OBJECTIFS
1. Reproduisez le passage du texte sur la médiation qatarie qui va de « En outre, grâce » jusqu'à « en temps record. » inclus.
2. Selon le texte sur la médiation qatarie, dans quel pays et en quelle année le Qatar a-t-il mené l'une de ses médiations les plus réussies ?

TEXTE DE LECTURE
====

En outre, grâce à sa manne financière et à ses placements, le Qatar s’affirmer comme un médiateur d’envergure, parrainant des accords de paix signés en temps record.
Pour ce faire Doha n’hésite pas à investir dans les pays concernés par le conflit qu’elle tente de résoudre, sans véritablement en connaitre l’histoire ni la spécificité. C’est probablement la raison pour laquelle la plupart de ses succès diplomatiques ne se maintiennent pas sur le long terme. Nous donnerons l’exemple de l’une de ses médiations les plus réussies, celle qu’il effectue au Liban en 2008 afin de mettre en évidence l’importance de ses investissements dans sa quête d’influence.
Dans un contexte politique et social tendu, doublé d’un vide institutionnel, les partis libanais (TOUS dotés de milices) formant déjà deux coalitions adverses en viennent aux armes. Seul le Qatar arrive à obtenir une cessation des hostilités, en raison de sa neutralité en comparaison à d’autres Etats dont le passé est chargé d’interventionnisme dans les affaires libanaises. Il est donc l’interlocuteur idéal pour mener les négociations visant à sortir le pays de l’impasse, d’autant plus que celles-ci interviennent après les affrontements armés, ne laissant d’autre choix aux Libanais que de l’accepter pour éviter la guerre.

====

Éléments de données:
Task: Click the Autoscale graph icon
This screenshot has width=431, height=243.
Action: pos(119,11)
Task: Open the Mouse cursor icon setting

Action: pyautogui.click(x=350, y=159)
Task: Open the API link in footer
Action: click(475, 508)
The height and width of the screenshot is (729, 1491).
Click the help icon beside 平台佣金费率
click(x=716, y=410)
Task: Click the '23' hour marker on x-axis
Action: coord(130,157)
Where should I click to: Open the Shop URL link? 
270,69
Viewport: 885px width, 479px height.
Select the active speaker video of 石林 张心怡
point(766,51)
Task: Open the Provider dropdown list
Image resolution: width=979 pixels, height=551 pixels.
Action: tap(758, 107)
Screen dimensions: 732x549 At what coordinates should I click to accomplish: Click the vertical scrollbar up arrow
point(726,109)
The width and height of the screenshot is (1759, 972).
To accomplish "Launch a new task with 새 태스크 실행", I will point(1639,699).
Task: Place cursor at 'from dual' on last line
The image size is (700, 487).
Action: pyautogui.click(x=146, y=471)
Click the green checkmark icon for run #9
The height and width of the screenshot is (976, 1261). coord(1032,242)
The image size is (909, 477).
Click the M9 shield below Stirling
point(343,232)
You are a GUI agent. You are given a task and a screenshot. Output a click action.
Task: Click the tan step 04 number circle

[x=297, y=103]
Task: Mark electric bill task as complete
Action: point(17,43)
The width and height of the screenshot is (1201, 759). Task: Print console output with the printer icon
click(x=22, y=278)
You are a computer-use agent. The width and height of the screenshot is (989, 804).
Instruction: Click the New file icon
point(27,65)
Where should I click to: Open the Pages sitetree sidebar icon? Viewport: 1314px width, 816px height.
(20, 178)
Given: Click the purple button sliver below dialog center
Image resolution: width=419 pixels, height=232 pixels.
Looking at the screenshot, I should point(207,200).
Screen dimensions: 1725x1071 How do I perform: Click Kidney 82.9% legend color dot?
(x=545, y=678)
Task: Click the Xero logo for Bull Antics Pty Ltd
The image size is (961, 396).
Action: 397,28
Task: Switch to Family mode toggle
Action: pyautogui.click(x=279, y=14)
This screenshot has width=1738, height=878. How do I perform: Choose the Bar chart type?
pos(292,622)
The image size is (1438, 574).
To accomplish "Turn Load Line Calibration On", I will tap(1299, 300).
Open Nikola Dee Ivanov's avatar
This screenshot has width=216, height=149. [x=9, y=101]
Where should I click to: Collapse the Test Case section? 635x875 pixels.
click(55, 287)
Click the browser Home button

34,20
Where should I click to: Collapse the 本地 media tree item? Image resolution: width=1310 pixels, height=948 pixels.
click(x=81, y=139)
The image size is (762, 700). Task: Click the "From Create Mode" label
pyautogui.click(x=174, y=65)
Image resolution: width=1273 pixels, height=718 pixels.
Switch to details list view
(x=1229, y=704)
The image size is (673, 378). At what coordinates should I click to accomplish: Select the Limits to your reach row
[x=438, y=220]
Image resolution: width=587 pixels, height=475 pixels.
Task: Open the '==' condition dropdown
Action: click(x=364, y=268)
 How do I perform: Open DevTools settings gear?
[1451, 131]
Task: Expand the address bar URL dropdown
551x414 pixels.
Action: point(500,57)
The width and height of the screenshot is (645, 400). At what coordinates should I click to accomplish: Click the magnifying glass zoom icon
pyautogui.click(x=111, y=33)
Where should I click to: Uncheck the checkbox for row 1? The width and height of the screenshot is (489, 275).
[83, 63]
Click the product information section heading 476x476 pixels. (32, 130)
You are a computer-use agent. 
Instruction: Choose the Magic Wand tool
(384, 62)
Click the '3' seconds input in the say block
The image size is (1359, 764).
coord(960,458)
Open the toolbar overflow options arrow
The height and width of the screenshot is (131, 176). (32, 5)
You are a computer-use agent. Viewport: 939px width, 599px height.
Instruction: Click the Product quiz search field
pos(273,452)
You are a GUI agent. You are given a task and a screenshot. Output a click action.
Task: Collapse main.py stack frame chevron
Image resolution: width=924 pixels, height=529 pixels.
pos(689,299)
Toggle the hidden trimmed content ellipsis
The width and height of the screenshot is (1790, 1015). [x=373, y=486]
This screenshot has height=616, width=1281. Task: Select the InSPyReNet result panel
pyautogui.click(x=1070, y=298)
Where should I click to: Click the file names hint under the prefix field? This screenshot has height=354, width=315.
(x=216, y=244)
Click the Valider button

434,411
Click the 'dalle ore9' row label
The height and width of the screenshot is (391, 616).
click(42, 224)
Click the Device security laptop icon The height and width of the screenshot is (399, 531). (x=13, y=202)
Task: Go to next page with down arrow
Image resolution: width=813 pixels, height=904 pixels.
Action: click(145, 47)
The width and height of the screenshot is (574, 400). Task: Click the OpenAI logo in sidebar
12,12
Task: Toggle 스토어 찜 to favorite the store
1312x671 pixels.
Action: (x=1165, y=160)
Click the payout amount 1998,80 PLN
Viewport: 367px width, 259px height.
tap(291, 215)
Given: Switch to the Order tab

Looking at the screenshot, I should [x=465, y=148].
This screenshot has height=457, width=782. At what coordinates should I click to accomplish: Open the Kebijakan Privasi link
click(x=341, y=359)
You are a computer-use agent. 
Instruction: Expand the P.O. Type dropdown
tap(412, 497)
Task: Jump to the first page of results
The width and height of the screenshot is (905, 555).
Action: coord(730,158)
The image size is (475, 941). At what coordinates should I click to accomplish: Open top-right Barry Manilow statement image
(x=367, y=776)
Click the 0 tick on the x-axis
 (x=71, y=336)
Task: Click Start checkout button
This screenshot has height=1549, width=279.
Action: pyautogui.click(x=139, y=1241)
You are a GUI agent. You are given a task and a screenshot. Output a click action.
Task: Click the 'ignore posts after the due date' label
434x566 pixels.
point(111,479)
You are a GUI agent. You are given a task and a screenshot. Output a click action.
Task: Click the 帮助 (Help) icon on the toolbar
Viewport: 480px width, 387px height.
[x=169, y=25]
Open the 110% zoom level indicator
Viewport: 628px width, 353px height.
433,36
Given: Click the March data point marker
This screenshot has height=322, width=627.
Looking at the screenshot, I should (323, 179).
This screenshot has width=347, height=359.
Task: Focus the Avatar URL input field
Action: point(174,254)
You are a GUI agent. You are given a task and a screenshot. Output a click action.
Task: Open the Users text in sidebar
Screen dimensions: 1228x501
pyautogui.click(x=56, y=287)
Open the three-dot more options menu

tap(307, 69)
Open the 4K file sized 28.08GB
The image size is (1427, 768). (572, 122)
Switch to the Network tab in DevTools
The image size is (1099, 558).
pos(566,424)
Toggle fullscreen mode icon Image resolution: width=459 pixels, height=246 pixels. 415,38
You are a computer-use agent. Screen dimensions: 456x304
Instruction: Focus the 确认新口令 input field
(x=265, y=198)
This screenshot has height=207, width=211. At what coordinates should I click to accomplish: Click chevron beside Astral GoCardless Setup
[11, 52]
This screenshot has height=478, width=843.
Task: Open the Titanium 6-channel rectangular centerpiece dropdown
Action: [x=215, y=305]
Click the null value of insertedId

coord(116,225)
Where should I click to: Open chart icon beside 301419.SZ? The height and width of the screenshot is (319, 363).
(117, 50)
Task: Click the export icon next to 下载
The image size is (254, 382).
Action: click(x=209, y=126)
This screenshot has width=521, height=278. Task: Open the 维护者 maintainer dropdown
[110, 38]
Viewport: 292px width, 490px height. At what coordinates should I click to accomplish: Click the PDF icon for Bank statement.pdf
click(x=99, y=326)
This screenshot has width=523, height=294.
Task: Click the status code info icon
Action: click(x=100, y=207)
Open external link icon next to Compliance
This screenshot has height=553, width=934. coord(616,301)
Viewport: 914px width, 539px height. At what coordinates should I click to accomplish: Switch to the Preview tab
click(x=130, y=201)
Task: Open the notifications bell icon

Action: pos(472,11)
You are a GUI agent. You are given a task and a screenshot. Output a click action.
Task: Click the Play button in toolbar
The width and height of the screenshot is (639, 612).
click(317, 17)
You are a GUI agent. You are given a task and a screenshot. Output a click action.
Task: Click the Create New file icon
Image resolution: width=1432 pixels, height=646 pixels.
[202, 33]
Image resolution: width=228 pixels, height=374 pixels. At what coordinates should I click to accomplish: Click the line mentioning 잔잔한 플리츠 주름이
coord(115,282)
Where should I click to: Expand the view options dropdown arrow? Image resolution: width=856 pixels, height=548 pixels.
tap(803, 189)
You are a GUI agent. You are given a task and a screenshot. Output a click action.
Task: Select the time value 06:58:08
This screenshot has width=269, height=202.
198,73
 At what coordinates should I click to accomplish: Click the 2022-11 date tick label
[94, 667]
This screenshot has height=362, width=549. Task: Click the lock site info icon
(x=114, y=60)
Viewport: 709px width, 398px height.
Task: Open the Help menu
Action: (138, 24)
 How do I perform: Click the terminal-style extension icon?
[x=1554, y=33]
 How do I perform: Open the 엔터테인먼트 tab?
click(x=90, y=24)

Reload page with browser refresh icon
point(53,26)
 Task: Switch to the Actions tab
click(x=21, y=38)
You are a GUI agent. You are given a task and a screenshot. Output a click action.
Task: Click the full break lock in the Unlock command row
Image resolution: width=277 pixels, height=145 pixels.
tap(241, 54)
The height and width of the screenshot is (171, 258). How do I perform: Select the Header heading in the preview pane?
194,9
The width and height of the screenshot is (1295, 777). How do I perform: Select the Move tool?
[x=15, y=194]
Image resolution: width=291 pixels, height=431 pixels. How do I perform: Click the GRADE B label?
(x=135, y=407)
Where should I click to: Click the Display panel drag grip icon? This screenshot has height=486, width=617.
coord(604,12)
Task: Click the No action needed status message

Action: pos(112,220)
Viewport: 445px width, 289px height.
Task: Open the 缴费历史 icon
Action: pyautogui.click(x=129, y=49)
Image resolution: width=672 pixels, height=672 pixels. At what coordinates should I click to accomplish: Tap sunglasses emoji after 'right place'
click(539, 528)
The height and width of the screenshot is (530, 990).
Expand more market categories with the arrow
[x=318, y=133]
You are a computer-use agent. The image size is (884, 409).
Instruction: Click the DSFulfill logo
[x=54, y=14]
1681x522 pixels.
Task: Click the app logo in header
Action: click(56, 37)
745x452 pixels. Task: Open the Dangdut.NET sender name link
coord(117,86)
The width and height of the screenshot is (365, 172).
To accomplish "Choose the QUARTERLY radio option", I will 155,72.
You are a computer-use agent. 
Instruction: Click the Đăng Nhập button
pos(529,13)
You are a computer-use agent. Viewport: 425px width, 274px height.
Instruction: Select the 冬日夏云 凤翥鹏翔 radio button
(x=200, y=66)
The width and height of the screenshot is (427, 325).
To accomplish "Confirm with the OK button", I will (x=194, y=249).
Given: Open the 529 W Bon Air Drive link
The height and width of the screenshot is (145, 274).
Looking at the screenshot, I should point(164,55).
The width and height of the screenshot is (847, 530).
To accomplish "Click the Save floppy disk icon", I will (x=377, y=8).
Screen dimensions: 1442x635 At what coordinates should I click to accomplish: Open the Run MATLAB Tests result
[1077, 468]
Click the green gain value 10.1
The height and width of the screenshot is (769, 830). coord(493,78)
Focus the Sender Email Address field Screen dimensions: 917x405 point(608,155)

====

RÉPONSES FOURNIES
1.
En outre, grâce à sa manne financière et à ses placements, le Qatar s’affirmer comme un médiateur d’envergure, parrainant des accords de paix signés en temps record.

2. Au Liban, en 2008.